What is the optimal time for training/testing the UBM-GMM and i-vector based system?

Hi,

Responding to your last question,

It depends on what you're doing. Speaker recognition is a broad term and in practice, you're generally doing either verification (checking if two recordings correspond to the same speaker) or identification (trying to recognize the identity of the speaker persent in the test segment by comparing it to a set of known speaker models).

In these two contexts, "enrollement data" generally means "known speakers" and "test data" means "suspected/unknown speakers". Enrollement data are some kind of "reference" to which you compare your test recordings (either for verification or identification) and "can" be used to train a scoring model, eventhough in general, a different set is used for this matter, which is called "training set".

For example, In the NIST SRE 2010 (speaker recognition evaluation), enrollement and test data (reference speakers and unknown/suspected speakers) are a subset of the NIST 2010 database, while the training data (used to train the UBM, the T matrix AND the PLDA model) belong to a completely different dataset (eg. NIST SRE 2004, 2005, 2006 / Switchboard II Phases 2 and 3 / Switchboard Cellular Parts 1 and 2 / Fisher English Parts 1 and 2/ ..). You can check the "Experiments and results" section of this paper for example [1].

Now what happens if you add a new speaker ? It depends.

1 - If you are adding a new speaker class to your training data (a set of i-vectors corresponding to one particular speaker), you'll have to re-train your scoring model in order to take this new class into account (retrain your PLDA or re-compute your WCCN matrix, ..) and then use the new model to compare your enrollement/test segments.

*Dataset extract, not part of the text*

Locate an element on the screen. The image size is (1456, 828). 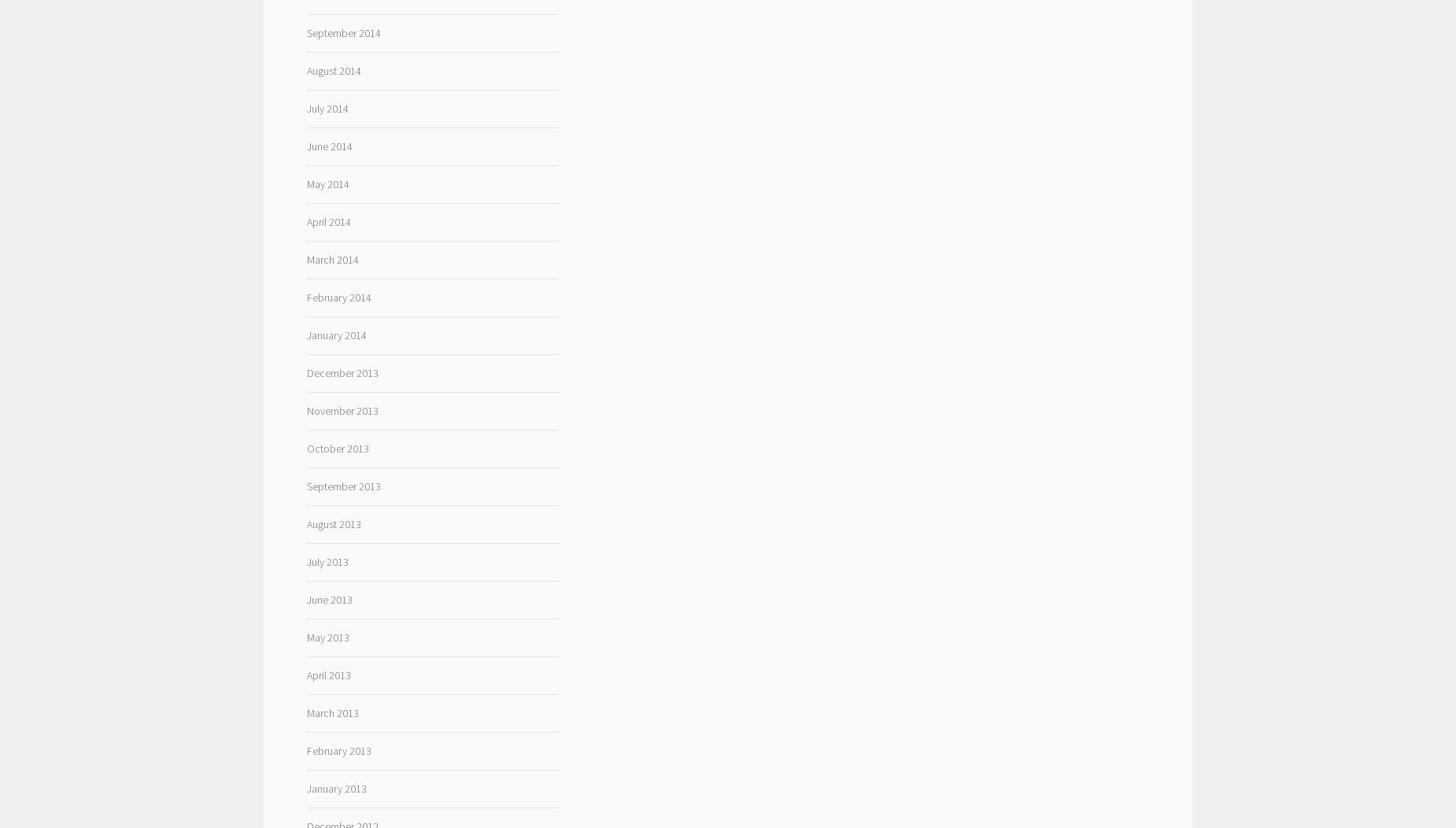
'October 2013' is located at coordinates (336, 448).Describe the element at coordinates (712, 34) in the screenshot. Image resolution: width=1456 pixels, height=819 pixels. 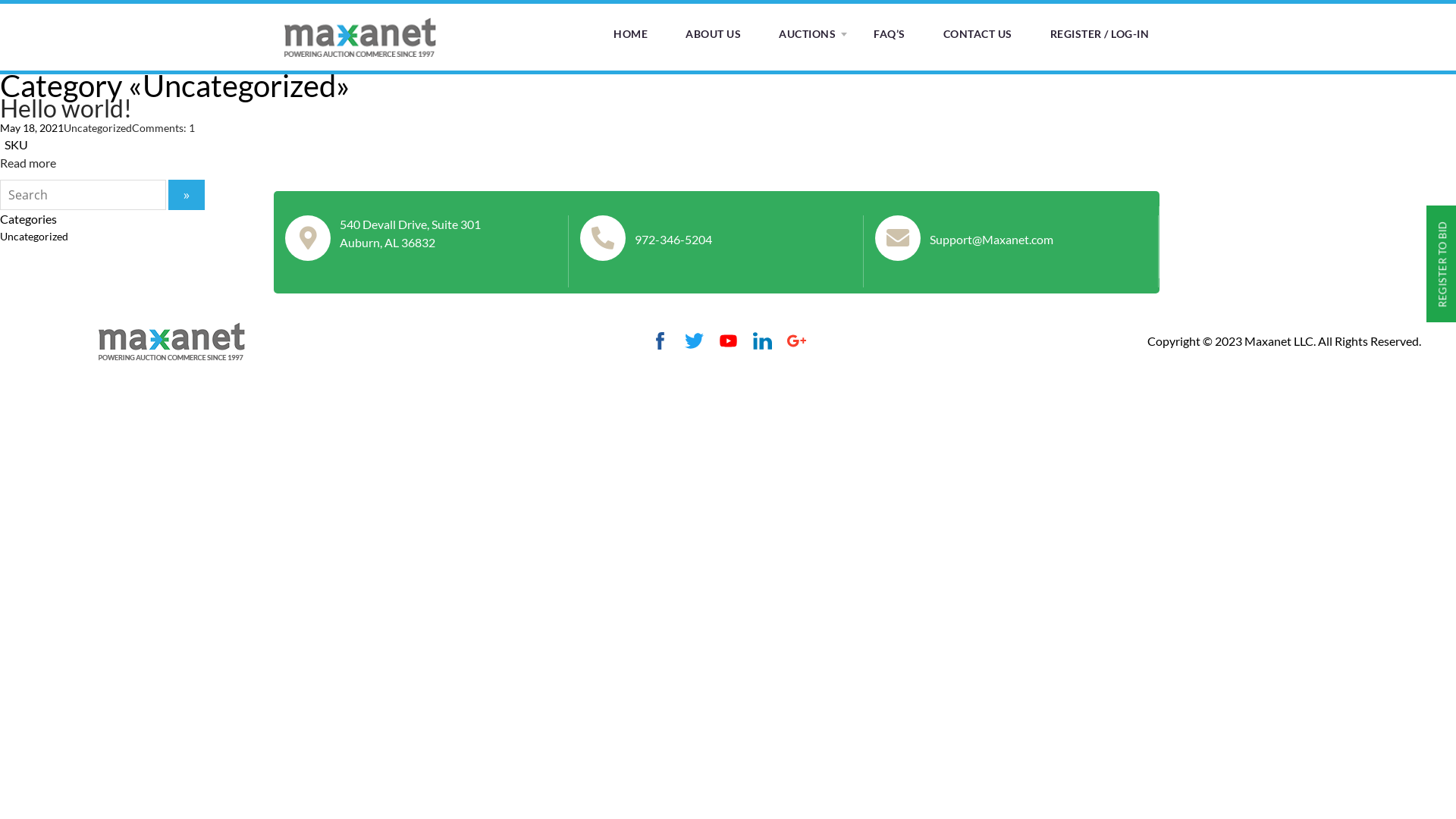
I see `'ABOUT US'` at that location.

Generally, this does not happen because you're supposed to use as much training data as possible from the start and stick with the same model for all you experiments (otherwise you'll have to redo all your experiments everytime you add new data in order to have comparable results (scores coming from the same model)).

2 - If you're adding new enrollement data (new reference speakers), then nothing changes. The scoring model is supposed to perform as a black box that provides scores for any new test/enrollement utterances. Once it is trained, it is used the same way for any test/enrollement data.

The important thing to understand is that the expression "speaker class" can have different interpretations when used to talk about enrollement and train data. The former refers to a "reference speaker" that will be compared to in the scoring phase (you can compare a test segment to one or many enrollement sessions [2]) while the latter refers to the speaker classes used to train the scoring model. It's like training a PCA or a regression model, the dataset used to train the model is generally independent from the one you're testing on, but if needed, you can transform your training data using the same model.

---

References :

[1] Bousquet, Pierre-Michel, et al. "Variance-spectra based normalization for i-vector standard and probabilistic linear discriminant analysis." Odyssey. 2012.

[2] Liu, Gang, et al. "An investigation on back-end for speaker recognition in multi-session enrollment." Acoustics, Speech and Signal Processing (ICASSP), 2013 IEEE International Conference on. IEEE, 2013.

Rizwan Ishaq

The total variability matrix really take lot of time, but LDA, WCCN and PLDA are needed to be apply on the training data.....????

Ayoub Bouziane

Hello,

PLDA is trained on the training data ?!... that's mean that we have to re-estimate its parameters after each addition of a new user to our system ?!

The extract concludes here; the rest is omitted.